_RECORD EXTRACTS_.
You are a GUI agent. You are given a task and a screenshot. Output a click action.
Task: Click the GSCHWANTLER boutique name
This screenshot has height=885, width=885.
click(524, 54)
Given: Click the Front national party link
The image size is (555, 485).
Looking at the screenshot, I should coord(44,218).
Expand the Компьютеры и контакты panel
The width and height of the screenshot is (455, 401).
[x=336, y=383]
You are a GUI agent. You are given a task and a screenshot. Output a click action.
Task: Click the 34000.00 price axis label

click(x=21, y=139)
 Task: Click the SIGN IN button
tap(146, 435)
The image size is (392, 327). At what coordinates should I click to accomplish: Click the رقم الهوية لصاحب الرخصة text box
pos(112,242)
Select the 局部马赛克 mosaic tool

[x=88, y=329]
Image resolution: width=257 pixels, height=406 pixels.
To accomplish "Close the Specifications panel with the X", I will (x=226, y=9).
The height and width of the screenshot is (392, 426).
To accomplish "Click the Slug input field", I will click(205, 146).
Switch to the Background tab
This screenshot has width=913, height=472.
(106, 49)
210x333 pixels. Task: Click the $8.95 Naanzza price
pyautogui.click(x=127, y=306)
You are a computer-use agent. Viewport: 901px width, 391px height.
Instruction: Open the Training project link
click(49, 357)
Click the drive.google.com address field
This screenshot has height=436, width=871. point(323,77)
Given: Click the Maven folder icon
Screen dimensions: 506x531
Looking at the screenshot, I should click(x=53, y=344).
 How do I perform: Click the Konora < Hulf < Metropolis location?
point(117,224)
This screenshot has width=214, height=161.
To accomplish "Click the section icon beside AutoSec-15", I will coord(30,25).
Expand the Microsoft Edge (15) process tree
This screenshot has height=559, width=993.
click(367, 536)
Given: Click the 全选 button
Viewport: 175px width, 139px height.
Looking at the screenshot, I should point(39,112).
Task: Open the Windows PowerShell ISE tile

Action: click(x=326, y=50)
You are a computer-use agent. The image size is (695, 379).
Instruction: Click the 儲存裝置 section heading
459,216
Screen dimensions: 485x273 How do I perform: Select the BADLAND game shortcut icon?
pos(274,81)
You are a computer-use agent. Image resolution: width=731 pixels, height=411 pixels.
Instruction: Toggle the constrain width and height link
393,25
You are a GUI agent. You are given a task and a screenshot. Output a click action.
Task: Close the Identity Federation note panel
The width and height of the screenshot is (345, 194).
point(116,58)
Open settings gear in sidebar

_TASK DETAILS_.
All lines in the entries above that hold the word "panel" need to be copied.

_ANSWER SPACE_.
Expand the Компьютеры и контакты panel
To accomplish "Close the Specifications panel with the X", I will (x=226, y=9).
Task: Close the Identity Federation note panel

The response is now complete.